▸ DOCUMENT SECTION:
◆ ◆ ◆ ◆ ◆

Before you send an AI-generated email, copy a ChatGPT answer into a document, or paste a Copilot summary into a meeting note, run it past three questions. In order. Takes thirty seconds.
1. Is anything in here factually wrong?
Read for confident-sounding statements. Names, numbers, dates, claims. If the AI wrote it like a fact, check it like one.
AI tools are fluent, not accurate. They produce text that reads well regardless of whether the content is correct. A Copilot summary might say "the client confirmed the March deadline" when the client actually asked for an extension. A ChatGPT answer might cite a statistic that sounds plausible but does not exist.
The more confident the tone, the more carefully you should check. AI does not hedge when it is unsure. It states things plainly, whether they are right or wrong.
2. Would I have phrased it this way?
Not "is it grammatically correct," but "does this sound like me."
AI has a voice. It tends towards the generic, the formal, the slightly over-polished. If it has a phrase you would never use in real life, swap it. If it starts every paragraph with "Furthermore" or "It is worth noting that", rewrite those openings.
This matters because your colleagues, clients and customers know what you sound like. If your email suddenly reads like a corporate press release, people notice. The trust cost is real, even if nobody says anything.
3. What is the one thing it missed?

◆ ◆ ◆ ◆ ◆

▸ Stored items:
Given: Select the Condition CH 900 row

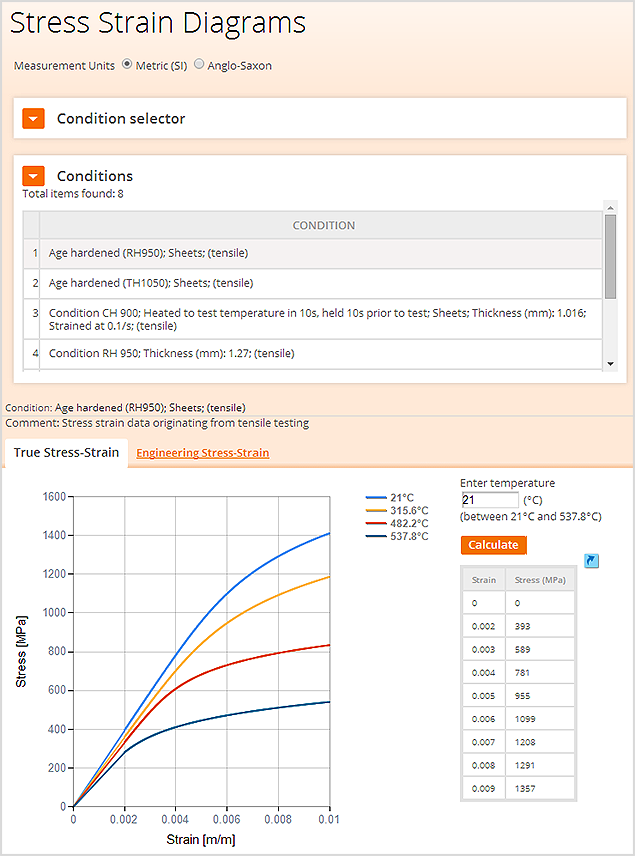Looking at the screenshot, I should pos(313,319).
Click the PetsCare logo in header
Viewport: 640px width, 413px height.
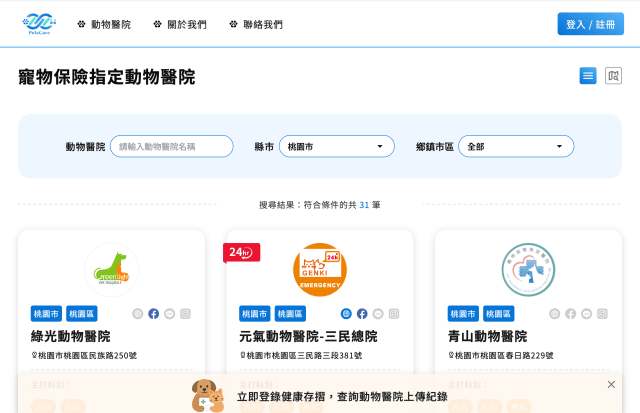click(39, 23)
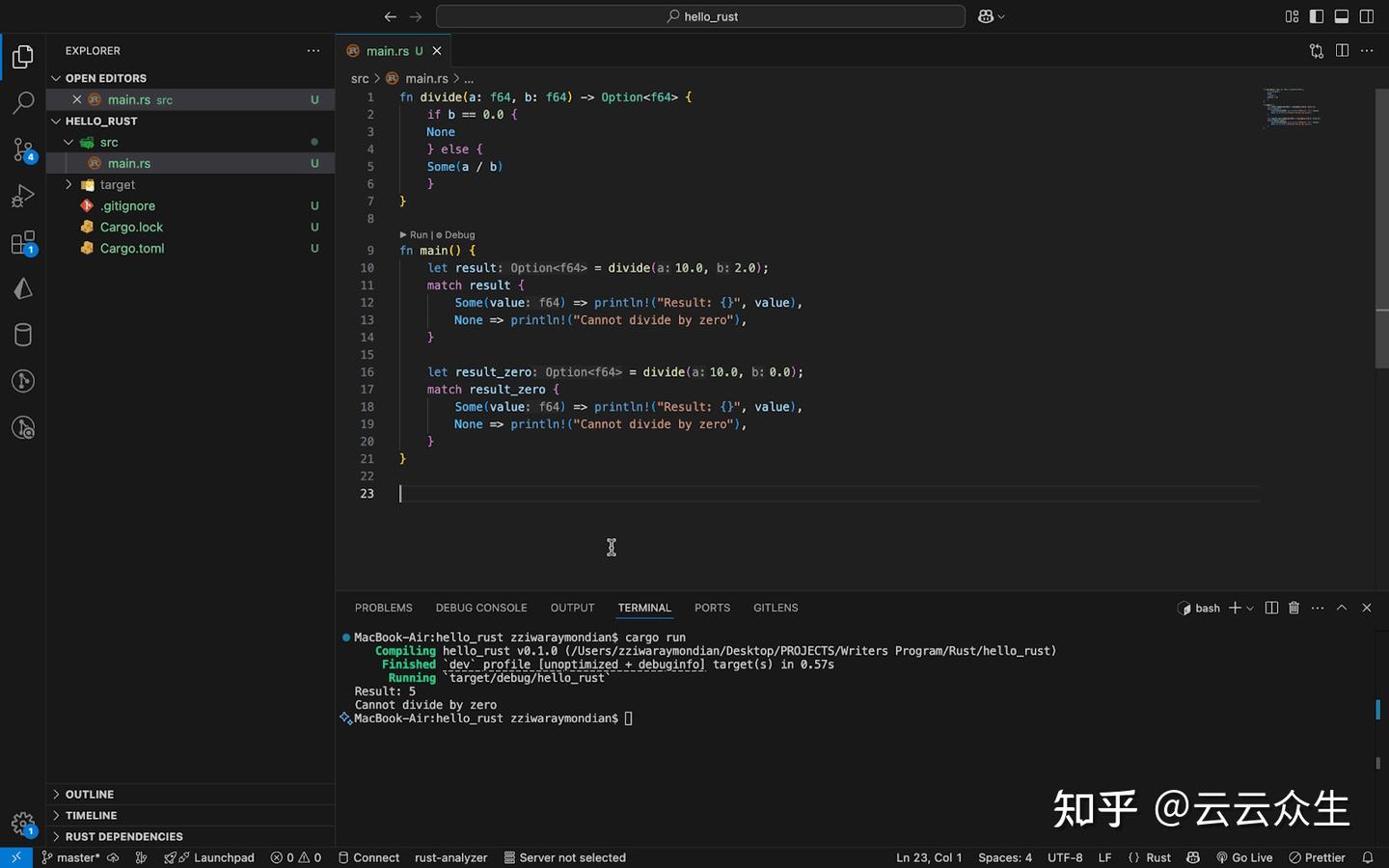The width and height of the screenshot is (1389, 868).
Task: Open GitHub Copilot from the status bar
Action: pyautogui.click(x=1193, y=857)
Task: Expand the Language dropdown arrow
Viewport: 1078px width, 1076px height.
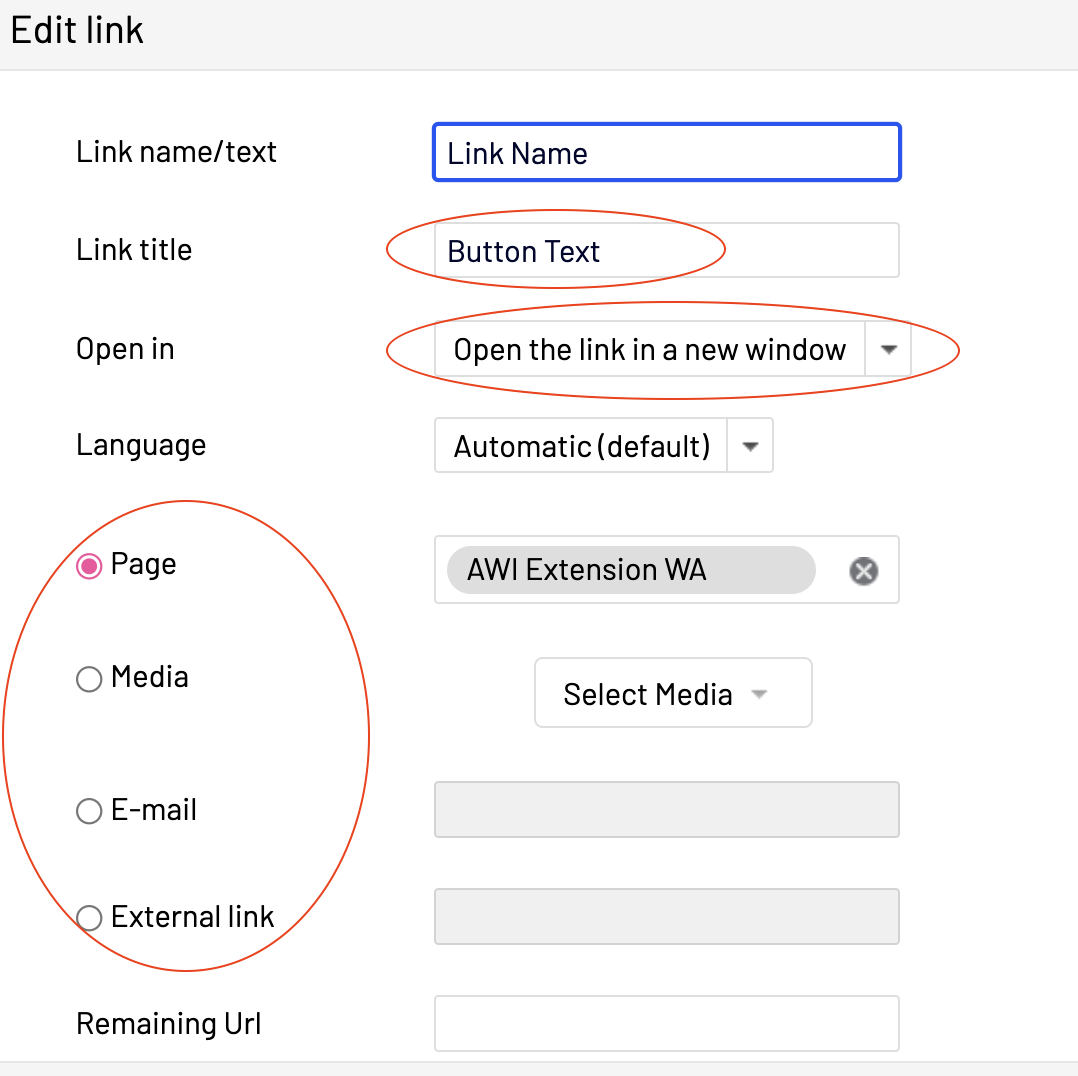Action: tap(750, 446)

◆ ◆ ◆ ◆ ◆

▸ TASK ITEM A: According to the guide on checking AI-written text, how long does running through the three questions take?
▸ TASK ITEM B: Translate this sentence from the guide on checking AI-written text into Spanish: "AI tools are fluent, not accurate."
None of the data is needed for this work.

▸ RESPONSE BOX A: Thirty seconds.

▸ RESPONSE BOX B: Las herramientas de IA son fluidas, no precisas.